Cartesian product of type lists
∅ ⨯ ∅ = ∅
∅ ⨯ {A} = ∅
∅ ⨯ {A, B} = ∅
{A, B} ⨯ ∅ = ∅
{A} ⨯ {B} = {(A,B)}
{A} ⨯ {B, C, D} = {(A,B), (A,C), (A,D)}
{A, B} ⨯ {B, C, D} = {(A,B), (A,C), (A,D), (B,B), (B,C), (B,D)}
{A, B, C} ⨯ {D} = {(A,D), (B,D), (C,D)}
{A, B, C} ⨯ {D, E, F} = {(A,D), (A,E), (A,F), (B,D), (B,E), (B,F), (C,D), (C,E), (C,F)}

(I noticed on Windows using Chrome that the cross product unicode character is not coming out well.
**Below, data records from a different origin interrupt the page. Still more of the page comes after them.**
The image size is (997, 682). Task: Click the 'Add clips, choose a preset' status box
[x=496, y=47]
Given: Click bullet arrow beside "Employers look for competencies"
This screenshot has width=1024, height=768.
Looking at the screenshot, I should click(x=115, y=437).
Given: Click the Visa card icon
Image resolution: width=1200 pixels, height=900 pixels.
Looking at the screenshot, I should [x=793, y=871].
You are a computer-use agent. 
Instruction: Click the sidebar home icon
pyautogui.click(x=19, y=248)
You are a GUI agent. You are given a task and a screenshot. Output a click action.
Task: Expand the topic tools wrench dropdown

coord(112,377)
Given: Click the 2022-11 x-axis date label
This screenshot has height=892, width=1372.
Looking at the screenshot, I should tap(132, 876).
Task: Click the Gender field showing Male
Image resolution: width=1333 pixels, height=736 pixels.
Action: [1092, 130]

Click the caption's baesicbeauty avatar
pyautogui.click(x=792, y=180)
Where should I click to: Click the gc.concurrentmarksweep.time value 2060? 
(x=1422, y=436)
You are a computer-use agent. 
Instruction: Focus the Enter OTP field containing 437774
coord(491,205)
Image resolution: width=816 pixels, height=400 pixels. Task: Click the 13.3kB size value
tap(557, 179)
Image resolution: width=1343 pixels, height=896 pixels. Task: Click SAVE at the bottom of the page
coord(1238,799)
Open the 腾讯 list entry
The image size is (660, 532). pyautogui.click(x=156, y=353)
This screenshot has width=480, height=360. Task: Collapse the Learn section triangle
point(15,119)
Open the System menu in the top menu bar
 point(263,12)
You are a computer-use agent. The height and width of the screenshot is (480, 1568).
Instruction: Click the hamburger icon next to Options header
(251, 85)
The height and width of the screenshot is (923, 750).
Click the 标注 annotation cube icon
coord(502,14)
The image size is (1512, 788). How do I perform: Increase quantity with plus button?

Sorry, I don't know how to fix that.)

Solution 2:

Somehow my brain is fried: I think I'm using more code than is needed but, at least, it has the desired results (although I didn't fix the memory leak):

#include <iostream>
#include <typeinfo>
#include <cxxabi.h>

template<typename...> struct type_list {};

template<typename T1, typename T2> struct type_pair {};

template<typename T, typename... Rest>
  struct row
{
  typedef type_list<type_pair<T,Rest>...> type;
};

template <typename... T> struct concat;
template <typename... S, typename... T>
struct concat<type_list<S...>, type_list<T...>>
{
    typedef type_list<S..., T...> type;
};

template <typename... T>
struct expand
{
    typedef type_list<T...> type;
};
template <> struct expand<> { typedef type_list<> type; };
template <typename... T, typename... L>
struct expand<type_list<T...>, L...>
{
    typedef typename concat<typename expand<T...>::type, typename expand<L...>::type>::type type;
};

template<typename... T>
  struct cross_product
{
    typedef typename expand<type_list<typename row<T,T...>::type...>>::type type;

};

int main()
{
  int s;
  typedef cross_product<int, float, short>::type result;
  std::cout << abi::__cxa_demangle(typeid(result).name(), 0, 0, &s) << std::endl;

  return 0;
}

Solution 3:

Maybe something like this:

template <typename ...Args> struct typelist { };

template <typename S, typename T> struct typelist_cat;

template <typename ...Ss, typename ...Ts>
struct typelist_cat<typelist<Ss...>, typelist<Ts...>>
{
    typedef typelist<Ss..., Ts...> type;
};


template <typename S, typename T> struct product;

template <typename S, typename ...Ss, typename ...Ts>
struct product<typelist<S, Ss...>, typelist<Ts...>>
{
    // the cartesian product of {S} and {Ts...}
    // is a list of pairs -- here: a typelist of 2-element typelists
    typedef typelist<typelist<S, Ts>...> S_cross_Ts;

    // the cartesian product of {Ss...} and {Ts...} (computed recursively)
    typedef typename product<typelist<Ss...>, typelist<Ts...>>::type
        Ss_cross_Ts;

    // concatenate both products
    typedef typename typelist_cat<S_cross_Ts, Ss_cross_Ts>::type type;
};

// end the recursion
template <typename ...Ts>
struct product<typelist<>, typelist<Ts...>>
{
    typedef typelist<> type;
};

Now you should be able to use product<typelist<A,B,C>, typelist<D,E,F>>::type.